[LintCode] Restore IP Address 复原IP地址

 

Given a string containing only digits, restore it by returning all possible valid IP address combinations.

Example

Given "25525511135", return

[
  "255.255.11.135",
  "255.255.111.35"
]

Order does not matter.

 

LeetCode上的原题,请参见我之前的博客Restore IP Addresses

 

解法一:

class Solution {
public:
    /**
     * @param s the IP string
     * @return All possible valid IP addresses
     */
    vector<string> restoreIpAddresses(string& s) {
        vector<string> res;
        helper(s, 4, "", res);
        return res;
    }
    void helper(string s, int k, string out, vector<string>& res) {
        if (k == 0) {
            if (s.empty()) res.push_back(out);
            return;
        } 
        for (int i = 1; i < 4; ++i) {
            if (s.size() < i) break;
            int val = stoi(s.substr(0, i));
            if (val > 255 || i != to_string(val).size()) continue;
            helper(s.substr(i), k - 1, out + s.substr(0, i) + (k == 1 ? "" : "."), res);
        }
    }
};

 

解法二:

class Solution {
public:
    /**
     * @param s the IP string
     * @return All possible valid IP addresses
     */
    vector<string> restoreIpAddresses(string& s) {
        vector<string> res;
        for (int a = 1; a < 4; ++a)

### 数据内容
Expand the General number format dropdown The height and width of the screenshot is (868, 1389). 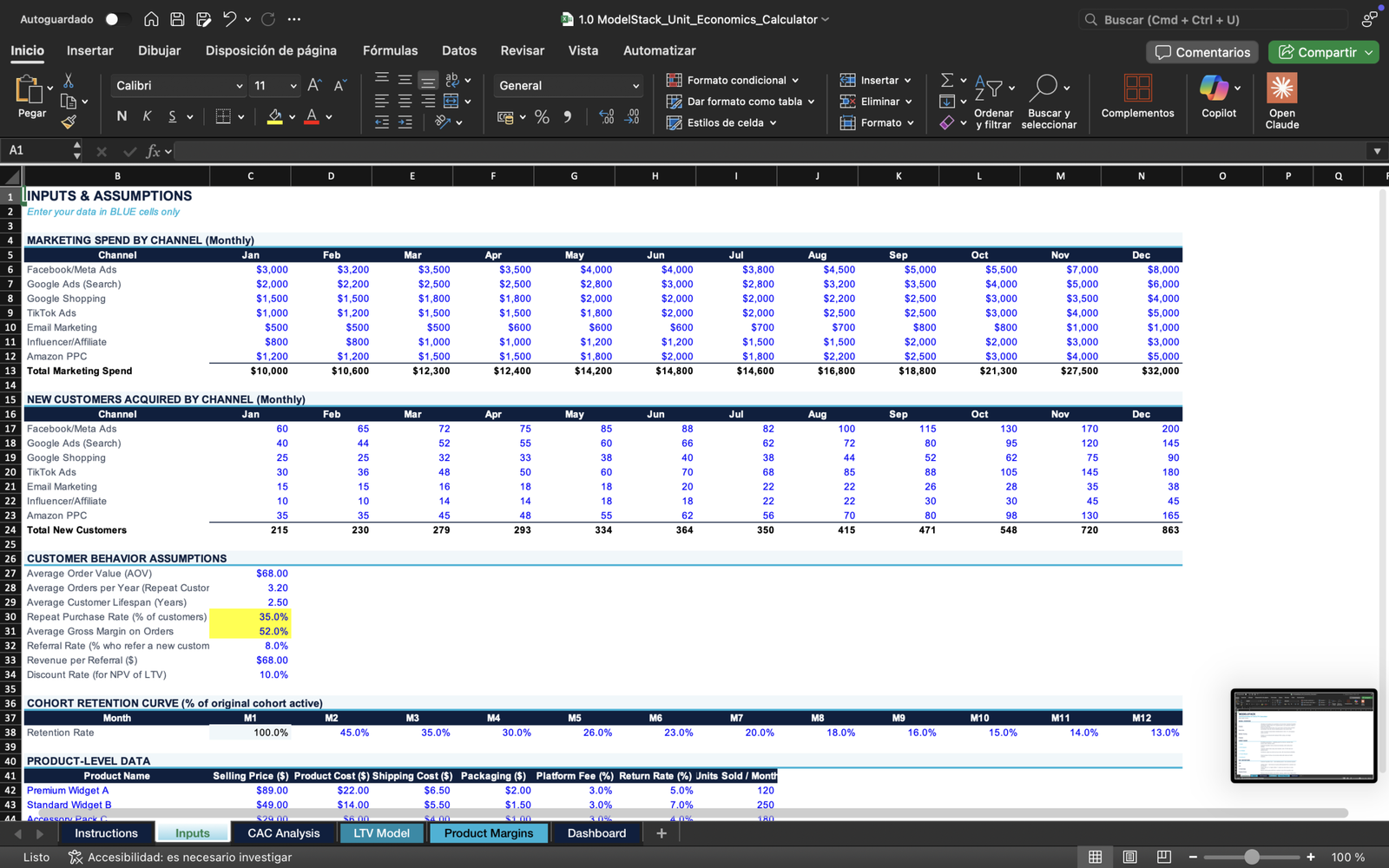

### 问题与任务
- a) 在正文的解法一中,helper 函数的 for 循环遇到哪些情况会执行 continue,跳过当前截取的前 i 位?
- b) 根据正文回答:
(i) 在示例中,输入 "25525511135" 应返回哪些结果?
(ii) 在解法一里,restoreIpAddresses 调用 helper 时,k 的初始值是多少?
(iii) 对返回结果的顺序有什么说明?
这些数据来自其他来源。

### 题目解答
- a) 有两种情况会执行 continue。一是截取的前 i 位转成的整数 val 大于 255,二是 i 与 to_string(val) 的长度不相等。

- b)
(i) "255.255.11.135" 和 "255.255.111.35"
(ii) 4
(iii) 顺序无关紧要(Order does not matter)。